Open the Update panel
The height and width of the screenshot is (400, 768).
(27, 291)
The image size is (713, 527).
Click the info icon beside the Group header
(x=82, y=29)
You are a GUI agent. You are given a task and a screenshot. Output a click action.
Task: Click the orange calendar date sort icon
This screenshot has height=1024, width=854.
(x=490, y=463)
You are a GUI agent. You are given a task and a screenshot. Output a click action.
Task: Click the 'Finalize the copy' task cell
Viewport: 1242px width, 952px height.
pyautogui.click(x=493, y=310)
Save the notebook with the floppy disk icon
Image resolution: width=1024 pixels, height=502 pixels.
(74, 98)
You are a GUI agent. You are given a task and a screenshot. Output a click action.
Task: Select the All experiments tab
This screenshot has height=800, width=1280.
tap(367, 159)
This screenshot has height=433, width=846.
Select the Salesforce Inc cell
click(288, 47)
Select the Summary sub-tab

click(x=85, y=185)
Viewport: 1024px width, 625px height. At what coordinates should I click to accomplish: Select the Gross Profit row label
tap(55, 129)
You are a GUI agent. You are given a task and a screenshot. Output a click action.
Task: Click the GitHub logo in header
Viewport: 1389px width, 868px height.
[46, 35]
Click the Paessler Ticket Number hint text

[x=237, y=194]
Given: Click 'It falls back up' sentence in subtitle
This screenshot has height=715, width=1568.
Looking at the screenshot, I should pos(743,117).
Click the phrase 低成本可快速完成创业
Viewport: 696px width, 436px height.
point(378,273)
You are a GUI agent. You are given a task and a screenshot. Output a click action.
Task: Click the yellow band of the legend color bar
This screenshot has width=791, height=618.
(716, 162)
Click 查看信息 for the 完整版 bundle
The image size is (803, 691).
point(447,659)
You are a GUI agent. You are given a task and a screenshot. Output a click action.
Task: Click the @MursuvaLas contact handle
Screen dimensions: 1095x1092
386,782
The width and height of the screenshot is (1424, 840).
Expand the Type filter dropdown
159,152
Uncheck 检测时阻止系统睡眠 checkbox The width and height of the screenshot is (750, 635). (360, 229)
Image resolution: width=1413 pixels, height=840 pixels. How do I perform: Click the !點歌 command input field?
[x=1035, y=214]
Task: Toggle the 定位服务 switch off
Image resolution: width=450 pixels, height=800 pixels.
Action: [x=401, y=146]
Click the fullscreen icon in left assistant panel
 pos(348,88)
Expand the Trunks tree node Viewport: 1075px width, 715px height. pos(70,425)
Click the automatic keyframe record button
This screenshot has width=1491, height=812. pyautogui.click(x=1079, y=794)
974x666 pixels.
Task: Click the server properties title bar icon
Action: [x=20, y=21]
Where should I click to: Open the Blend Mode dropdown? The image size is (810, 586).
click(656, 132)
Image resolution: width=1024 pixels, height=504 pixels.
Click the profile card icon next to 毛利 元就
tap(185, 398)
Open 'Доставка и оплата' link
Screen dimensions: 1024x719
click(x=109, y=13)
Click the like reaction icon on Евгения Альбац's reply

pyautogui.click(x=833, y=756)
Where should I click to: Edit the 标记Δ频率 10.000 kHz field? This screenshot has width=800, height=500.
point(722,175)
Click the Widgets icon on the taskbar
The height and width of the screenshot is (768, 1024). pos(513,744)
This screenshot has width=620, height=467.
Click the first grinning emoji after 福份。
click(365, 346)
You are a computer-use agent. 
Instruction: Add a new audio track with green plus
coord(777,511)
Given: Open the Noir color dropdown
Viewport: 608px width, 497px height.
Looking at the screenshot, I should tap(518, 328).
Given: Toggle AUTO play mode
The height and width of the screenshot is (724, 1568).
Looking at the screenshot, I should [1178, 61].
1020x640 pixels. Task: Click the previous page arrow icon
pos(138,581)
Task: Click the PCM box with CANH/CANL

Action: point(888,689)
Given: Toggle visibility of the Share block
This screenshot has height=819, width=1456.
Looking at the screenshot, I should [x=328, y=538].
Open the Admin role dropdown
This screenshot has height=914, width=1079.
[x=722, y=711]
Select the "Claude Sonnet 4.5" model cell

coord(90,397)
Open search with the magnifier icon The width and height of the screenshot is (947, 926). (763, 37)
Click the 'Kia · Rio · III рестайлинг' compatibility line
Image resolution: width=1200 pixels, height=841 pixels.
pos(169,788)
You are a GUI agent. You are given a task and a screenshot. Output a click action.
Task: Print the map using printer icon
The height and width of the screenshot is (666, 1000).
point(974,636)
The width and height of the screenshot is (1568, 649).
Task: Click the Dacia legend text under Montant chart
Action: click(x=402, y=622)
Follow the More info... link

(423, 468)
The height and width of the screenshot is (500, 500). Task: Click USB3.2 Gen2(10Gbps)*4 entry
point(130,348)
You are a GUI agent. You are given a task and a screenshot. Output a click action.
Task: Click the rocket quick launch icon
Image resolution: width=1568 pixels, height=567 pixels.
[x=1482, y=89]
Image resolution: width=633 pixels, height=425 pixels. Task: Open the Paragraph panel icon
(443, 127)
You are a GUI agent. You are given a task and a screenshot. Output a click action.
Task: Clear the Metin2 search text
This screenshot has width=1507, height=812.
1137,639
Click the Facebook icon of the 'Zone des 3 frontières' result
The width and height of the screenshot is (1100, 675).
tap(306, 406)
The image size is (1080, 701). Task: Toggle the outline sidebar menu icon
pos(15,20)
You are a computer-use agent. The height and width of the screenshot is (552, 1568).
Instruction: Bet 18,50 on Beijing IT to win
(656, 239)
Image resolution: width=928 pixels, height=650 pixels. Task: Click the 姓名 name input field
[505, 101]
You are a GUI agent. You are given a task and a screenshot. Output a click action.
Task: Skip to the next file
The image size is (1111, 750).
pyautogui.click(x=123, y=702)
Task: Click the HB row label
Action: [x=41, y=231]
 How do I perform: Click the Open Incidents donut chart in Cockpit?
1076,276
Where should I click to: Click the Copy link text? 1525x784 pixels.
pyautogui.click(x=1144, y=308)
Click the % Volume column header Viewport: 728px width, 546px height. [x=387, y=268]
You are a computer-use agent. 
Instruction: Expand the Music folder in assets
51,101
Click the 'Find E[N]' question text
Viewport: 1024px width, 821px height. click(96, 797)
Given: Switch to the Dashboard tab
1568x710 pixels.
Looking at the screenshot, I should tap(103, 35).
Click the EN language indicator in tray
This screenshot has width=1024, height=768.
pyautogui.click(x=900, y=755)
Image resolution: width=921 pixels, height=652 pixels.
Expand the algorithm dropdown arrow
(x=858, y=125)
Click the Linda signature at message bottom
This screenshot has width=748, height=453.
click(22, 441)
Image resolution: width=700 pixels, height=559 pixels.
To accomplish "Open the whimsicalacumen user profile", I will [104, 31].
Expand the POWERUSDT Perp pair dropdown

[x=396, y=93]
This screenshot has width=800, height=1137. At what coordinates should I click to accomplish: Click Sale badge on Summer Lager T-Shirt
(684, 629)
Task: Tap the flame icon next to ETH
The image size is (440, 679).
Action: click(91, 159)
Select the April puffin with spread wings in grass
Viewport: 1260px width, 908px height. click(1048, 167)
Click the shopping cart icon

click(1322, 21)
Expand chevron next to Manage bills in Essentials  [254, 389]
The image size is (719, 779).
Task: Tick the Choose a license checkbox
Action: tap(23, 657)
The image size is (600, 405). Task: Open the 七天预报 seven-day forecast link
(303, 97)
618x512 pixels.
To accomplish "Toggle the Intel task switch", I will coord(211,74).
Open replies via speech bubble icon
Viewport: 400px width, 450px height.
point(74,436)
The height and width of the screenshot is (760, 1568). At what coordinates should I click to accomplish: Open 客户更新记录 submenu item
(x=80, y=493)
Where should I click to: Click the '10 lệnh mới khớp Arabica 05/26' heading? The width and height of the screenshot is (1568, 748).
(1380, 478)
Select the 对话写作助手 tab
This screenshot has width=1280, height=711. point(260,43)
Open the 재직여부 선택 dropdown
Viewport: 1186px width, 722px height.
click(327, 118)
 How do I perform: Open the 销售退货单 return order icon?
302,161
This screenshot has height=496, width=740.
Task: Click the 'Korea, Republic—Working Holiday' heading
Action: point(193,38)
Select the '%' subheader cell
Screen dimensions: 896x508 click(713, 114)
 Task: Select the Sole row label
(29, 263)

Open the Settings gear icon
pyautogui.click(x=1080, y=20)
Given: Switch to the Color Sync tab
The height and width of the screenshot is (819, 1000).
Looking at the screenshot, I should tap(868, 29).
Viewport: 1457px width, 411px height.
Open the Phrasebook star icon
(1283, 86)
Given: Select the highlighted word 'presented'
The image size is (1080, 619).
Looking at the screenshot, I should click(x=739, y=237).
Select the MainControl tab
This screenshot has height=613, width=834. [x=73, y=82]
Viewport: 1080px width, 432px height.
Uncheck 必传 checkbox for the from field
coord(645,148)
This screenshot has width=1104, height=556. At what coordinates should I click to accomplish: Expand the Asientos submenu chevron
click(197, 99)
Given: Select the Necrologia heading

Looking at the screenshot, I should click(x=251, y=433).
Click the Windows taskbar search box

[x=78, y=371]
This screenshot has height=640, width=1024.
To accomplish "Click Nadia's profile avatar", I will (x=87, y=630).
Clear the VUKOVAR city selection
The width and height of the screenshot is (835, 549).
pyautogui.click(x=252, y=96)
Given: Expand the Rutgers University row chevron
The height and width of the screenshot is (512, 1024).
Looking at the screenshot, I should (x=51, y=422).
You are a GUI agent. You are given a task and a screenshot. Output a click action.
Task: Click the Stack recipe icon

• **What is required**
The line above containing "618x512 pixels.", the line containing "Viewport: 1457px width, 411px height.", and every line between them are to be transcribed exactly; no other line is wanted.

• **Problem solution**
618x512 pixels.
To accomplish "Toggle the Intel task switch", I will coord(211,74).
Open replies via speech bubble icon
Viewport: 400px width, 450px height.
point(74,436)
The height and width of the screenshot is (760, 1568). At what coordinates should I click to accomplish: Open 客户更新记录 submenu item
(x=80, y=493)
Where should I click to: Click the '10 lệnh mới khớp Arabica 05/26' heading? The width and height of the screenshot is (1568, 748).
(1380, 478)
Select the 对话写作助手 tab
This screenshot has width=1280, height=711. point(260,43)
Open the 재직여부 선택 dropdown
Viewport: 1186px width, 722px height.
click(327, 118)
 How do I perform: Open the 销售退货单 return order icon?
302,161
This screenshot has height=496, width=740.
Task: Click the 'Korea, Republic—Working Holiday' heading
Action: point(193,38)
Select the '%' subheader cell
Screen dimensions: 896x508 click(713, 114)
 Task: Select the Sole row label
(29, 263)

Open the Settings gear icon
pyautogui.click(x=1080, y=20)
Given: Switch to the Color Sync tab
The height and width of the screenshot is (819, 1000).
Looking at the screenshot, I should tap(868, 29).
Viewport: 1457px width, 411px height.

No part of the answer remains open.